I was 34-years old when I was formally diagnosed with Schizophrenia.

Since my childhood, I had been suffering from increasingly debilitating feelings of anxiety and depression. As I approached my teens these feelings intensified; and, by my mid-to-late 20’s, I was subjected to delusional and crippling paranoid thoughts, and I started hearing arguments within my mind.

When I was in my late-teens and early 20’s, it had never occurred to me that I may have a sick mind. I simply believed that I was extremely blessed – that I had been given a gift. I was able to think on a significantly higher level than most, or so I thought. I was extremely logical and pragmatic – I was able to look at problems and issues with greater insight and clarity – it was this which enabled me to excel in academia, and in general.
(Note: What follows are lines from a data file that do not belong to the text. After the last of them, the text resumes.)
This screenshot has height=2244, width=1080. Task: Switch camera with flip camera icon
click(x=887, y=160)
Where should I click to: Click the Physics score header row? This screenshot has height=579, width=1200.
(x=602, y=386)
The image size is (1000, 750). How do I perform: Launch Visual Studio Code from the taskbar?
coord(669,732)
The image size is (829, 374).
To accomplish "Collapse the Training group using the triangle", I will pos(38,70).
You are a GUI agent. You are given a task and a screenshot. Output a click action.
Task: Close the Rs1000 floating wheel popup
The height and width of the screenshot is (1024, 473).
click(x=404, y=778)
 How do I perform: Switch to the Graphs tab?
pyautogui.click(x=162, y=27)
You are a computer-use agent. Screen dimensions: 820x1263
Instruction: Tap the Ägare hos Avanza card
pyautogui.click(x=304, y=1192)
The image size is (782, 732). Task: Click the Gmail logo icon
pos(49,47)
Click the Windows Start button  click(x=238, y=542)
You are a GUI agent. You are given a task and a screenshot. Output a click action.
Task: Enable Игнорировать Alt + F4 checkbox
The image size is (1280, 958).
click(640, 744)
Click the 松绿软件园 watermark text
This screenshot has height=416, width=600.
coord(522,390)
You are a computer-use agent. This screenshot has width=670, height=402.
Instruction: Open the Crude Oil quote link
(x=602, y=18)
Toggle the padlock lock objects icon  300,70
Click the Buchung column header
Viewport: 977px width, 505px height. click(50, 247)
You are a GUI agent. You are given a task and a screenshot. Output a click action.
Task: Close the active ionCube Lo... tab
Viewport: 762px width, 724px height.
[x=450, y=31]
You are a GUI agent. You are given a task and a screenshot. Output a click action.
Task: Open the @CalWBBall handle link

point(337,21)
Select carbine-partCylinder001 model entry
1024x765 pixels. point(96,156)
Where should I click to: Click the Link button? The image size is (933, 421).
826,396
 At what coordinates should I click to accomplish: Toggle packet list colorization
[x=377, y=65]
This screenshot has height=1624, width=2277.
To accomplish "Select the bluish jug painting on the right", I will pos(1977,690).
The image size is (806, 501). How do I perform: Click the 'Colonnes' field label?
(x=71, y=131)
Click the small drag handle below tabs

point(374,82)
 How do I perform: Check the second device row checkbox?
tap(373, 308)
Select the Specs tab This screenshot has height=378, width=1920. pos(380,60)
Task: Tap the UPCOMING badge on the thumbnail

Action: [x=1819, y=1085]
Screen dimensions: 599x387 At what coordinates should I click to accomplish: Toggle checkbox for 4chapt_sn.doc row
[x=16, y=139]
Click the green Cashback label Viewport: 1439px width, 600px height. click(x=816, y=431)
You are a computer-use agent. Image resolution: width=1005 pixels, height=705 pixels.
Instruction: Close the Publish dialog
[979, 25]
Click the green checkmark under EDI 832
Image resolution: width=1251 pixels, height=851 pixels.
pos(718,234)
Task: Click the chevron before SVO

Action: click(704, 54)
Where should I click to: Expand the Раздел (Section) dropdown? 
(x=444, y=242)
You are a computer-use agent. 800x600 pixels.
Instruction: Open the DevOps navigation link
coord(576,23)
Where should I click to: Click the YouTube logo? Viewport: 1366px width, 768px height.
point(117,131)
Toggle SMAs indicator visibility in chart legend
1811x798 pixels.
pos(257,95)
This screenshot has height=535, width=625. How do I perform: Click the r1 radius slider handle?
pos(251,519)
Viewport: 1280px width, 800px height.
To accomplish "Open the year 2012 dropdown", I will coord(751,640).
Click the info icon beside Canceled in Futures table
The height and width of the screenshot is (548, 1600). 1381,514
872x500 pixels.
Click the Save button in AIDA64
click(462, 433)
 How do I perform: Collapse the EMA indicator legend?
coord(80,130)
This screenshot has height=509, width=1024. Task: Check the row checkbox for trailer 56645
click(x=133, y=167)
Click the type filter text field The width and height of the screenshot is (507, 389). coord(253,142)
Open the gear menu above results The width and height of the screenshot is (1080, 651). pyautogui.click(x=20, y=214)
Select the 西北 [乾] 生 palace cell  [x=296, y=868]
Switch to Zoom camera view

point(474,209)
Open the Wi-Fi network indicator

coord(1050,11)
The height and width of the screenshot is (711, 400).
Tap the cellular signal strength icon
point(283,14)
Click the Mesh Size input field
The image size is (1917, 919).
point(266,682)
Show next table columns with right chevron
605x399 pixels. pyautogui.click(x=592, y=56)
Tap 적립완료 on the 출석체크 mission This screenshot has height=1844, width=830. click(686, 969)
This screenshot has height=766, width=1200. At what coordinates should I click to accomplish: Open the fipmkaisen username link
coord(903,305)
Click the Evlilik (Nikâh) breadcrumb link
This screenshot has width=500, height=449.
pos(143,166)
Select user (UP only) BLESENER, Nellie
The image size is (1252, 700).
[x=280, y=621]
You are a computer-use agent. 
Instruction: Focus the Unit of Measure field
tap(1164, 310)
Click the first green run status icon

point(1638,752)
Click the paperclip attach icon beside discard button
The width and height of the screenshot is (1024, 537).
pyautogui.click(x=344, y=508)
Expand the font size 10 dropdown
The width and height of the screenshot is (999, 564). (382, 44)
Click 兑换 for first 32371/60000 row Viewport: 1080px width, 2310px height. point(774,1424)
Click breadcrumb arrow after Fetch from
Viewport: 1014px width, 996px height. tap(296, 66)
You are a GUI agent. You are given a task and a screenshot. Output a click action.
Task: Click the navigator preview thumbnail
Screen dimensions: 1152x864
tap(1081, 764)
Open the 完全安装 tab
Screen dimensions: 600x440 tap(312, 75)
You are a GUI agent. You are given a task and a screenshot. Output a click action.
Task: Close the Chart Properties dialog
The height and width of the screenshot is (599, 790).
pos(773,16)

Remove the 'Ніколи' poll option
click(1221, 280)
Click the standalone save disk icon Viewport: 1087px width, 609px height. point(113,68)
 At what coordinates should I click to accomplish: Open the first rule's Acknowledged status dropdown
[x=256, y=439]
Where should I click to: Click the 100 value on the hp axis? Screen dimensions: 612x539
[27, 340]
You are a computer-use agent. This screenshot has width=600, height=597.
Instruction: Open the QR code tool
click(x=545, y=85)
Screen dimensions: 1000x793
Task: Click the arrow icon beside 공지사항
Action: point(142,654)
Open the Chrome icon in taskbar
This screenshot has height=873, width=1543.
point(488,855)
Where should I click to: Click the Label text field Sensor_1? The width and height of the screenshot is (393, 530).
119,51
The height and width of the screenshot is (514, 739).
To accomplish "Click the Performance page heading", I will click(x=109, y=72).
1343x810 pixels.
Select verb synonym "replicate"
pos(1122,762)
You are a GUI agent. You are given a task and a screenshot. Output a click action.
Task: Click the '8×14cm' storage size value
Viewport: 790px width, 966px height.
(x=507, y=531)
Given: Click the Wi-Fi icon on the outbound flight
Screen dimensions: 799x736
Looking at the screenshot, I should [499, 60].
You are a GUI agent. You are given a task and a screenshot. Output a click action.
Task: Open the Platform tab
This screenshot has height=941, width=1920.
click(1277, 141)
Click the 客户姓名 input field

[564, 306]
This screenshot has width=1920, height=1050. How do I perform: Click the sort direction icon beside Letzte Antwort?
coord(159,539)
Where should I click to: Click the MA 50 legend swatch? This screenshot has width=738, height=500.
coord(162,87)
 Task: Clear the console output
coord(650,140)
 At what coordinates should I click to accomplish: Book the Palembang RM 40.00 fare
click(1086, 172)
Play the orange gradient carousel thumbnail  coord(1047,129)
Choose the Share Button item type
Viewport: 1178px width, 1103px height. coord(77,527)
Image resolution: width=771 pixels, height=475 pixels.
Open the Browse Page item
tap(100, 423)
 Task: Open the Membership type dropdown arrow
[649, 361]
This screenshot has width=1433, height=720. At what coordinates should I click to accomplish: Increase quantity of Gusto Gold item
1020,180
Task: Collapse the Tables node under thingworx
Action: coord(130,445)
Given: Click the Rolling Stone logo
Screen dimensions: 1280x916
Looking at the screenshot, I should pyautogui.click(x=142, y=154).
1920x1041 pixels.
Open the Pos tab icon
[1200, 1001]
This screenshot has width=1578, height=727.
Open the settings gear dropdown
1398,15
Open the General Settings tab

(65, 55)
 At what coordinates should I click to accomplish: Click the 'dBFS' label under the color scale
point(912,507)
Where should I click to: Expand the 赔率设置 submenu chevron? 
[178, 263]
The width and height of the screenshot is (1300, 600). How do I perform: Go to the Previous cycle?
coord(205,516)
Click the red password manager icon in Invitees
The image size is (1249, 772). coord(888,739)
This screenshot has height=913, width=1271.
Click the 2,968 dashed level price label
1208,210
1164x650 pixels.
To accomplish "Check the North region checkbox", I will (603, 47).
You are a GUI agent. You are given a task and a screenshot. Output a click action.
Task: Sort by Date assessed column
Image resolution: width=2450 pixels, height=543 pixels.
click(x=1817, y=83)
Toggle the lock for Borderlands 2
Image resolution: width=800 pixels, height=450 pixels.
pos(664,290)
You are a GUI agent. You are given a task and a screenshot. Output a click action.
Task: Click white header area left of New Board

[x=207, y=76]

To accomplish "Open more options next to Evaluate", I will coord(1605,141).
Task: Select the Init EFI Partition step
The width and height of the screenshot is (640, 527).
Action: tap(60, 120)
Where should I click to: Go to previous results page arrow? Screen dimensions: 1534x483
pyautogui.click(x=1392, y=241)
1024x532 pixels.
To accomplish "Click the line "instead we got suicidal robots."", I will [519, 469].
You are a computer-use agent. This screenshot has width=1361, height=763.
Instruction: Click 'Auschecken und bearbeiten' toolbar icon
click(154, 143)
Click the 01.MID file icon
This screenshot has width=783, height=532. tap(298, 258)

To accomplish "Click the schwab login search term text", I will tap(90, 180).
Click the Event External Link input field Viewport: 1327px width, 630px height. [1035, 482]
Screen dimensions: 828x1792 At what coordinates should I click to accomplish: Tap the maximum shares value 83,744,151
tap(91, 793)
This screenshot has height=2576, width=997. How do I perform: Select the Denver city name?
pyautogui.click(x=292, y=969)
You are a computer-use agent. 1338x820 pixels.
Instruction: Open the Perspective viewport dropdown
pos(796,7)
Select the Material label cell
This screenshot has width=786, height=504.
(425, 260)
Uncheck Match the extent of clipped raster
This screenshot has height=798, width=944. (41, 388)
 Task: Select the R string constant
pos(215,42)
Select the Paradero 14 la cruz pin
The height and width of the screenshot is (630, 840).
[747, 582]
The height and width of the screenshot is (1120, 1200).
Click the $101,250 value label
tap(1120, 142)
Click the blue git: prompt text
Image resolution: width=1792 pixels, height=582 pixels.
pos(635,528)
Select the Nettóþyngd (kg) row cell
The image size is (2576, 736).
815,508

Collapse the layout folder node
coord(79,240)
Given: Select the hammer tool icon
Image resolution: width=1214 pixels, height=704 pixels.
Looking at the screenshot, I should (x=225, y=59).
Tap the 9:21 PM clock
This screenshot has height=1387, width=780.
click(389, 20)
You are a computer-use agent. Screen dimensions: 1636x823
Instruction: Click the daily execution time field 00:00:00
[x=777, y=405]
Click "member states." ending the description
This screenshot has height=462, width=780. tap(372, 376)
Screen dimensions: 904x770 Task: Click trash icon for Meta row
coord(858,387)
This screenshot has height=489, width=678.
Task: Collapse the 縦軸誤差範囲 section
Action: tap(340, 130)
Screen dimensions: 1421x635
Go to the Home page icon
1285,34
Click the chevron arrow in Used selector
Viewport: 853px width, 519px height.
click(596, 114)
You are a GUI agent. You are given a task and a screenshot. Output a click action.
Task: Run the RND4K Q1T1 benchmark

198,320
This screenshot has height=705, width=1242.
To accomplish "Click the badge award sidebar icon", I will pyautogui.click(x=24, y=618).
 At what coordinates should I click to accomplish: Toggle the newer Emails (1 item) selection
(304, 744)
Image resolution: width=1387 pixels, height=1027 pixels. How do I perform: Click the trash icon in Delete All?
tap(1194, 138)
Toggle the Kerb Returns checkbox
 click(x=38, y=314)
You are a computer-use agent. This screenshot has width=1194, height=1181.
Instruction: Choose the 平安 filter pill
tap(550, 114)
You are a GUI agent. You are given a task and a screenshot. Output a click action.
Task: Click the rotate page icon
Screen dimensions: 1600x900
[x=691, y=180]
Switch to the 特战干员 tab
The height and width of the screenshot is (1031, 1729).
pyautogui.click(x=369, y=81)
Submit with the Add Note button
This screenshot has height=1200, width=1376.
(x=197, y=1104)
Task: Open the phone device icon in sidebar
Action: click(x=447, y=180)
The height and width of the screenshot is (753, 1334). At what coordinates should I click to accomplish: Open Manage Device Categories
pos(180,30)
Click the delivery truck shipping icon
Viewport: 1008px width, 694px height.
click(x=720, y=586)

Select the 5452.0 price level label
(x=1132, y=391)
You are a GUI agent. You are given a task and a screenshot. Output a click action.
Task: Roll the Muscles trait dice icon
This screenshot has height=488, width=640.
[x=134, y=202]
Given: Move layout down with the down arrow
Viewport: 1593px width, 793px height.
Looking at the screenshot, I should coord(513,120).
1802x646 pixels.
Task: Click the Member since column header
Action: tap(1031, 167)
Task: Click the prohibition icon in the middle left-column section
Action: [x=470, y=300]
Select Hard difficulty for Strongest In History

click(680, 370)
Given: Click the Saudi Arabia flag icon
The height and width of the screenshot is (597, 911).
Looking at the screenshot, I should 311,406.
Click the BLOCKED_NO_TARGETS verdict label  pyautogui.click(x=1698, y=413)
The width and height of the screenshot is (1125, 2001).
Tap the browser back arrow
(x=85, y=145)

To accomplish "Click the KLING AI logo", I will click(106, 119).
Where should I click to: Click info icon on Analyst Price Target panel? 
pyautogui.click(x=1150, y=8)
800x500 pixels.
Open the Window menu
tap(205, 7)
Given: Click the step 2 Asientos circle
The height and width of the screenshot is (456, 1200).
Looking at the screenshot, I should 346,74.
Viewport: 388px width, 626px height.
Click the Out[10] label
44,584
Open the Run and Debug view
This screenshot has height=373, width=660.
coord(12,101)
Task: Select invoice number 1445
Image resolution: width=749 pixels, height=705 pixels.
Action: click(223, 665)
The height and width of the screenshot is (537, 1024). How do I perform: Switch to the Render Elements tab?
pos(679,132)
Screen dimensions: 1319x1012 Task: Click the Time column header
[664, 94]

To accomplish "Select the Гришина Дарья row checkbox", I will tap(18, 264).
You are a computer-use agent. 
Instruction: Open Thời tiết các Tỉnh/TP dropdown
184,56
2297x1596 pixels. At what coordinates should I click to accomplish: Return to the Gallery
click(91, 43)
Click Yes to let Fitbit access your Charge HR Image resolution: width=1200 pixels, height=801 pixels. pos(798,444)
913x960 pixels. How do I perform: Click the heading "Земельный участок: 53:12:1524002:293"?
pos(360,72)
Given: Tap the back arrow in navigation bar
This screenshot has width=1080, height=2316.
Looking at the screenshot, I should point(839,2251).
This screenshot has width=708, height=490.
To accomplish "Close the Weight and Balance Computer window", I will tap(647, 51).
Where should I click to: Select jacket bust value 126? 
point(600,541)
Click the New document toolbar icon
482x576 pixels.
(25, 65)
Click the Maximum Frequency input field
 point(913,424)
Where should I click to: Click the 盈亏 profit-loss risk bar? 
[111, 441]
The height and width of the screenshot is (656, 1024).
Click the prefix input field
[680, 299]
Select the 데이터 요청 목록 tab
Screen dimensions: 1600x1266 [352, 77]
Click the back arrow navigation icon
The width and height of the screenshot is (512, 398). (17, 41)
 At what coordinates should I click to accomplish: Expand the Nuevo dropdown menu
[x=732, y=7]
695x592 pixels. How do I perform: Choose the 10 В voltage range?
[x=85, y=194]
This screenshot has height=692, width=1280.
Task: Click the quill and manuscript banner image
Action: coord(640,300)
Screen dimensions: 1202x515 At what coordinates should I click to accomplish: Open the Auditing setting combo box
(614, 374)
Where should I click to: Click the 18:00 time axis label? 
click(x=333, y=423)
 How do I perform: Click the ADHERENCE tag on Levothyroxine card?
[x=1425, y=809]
By the time I was 30 I realized that there was something significantly ‘wrong’ with me. Not the usual ‘weirdo’ stuff that I’d grown up with as a kid, but perhaps an actual illness. I was stuck in a quandary – my brain wouldn’t turn off. I started reminiscing and questioning every awkward and uncomfortable event in my life that I had ever suffered through.

I knew that I was more empathetic than the average joe, but my empathy and curious mind were part of what made me unique. I was, always had been, and always would be a free spirit. I fit in, yet I never really fit in. I was under a constant state of stress – how much of which was self-imposed – I couldn’t tell. I had been putting all my ‘odd’ feelings and thoughts aside for so long, and now they were beginning to possess me.

Unfortunately, those traits that made me a unique person didn’t fit in with the blood-thirsty rat-race called ‘the corporate world,’ or even in our social construct – at least that’s what I was being conditioned to believe. However, part of what helped me succeed at first was that, I was able to include compassion and empathy in my logic.

Somehow, I had managed to ignore and bury any illogical feelings and symptoms as best I could, and I kept on chugging along. I was ‘the little engine that could…’

Until I had a complete meltdown when I was 33.

* * * * *

As I came to accept my condition, I decided to be upfront and open about my illness. I refused to be shamed because I had an ‘invisible illness.’ Almost instantaneously I learned that this decision was a big mistake…

First off, everyone was suddenly an expert on mental illness. Co-workers, friends, family – they all claimed to have suspected it and saw my meltdown coming.

Secondly, no one wanted anything to do with any kind of mental health issues – they didn’t want to be associated with that ‘weird uncle,’ or the ‘never-seen Boo Radley’ who lived next door. The exception was my wife and parents – without whom I would probably now be dead or on the streets at the very least.

What I learned was that the stigma associated with having any mental illness was monumental and permanent. Most did not understand – they did not want to understand.

Most friends disappeared. Co-workers dismissed me and my ideas.

I was swept under the carpet all along with the rest of society’s undesirables.

I was made to feel like a weakling. Like I had no balls. Like I was a little pussy.

* * * * *

I am now 49-years old. It took me over 10 years to become stable. I take my meds faithfully. I see a psychiatrist and a psyche nurse regularly. Over the past two-and-a-half years I have written a novel, which is just in the first steps of being published. I have been looking for a way to be an advocate for those with mental health issues. This is my first blog, and I intend on continuing to stretch myself out as far as I possibly can to advocate for you and your loved ones.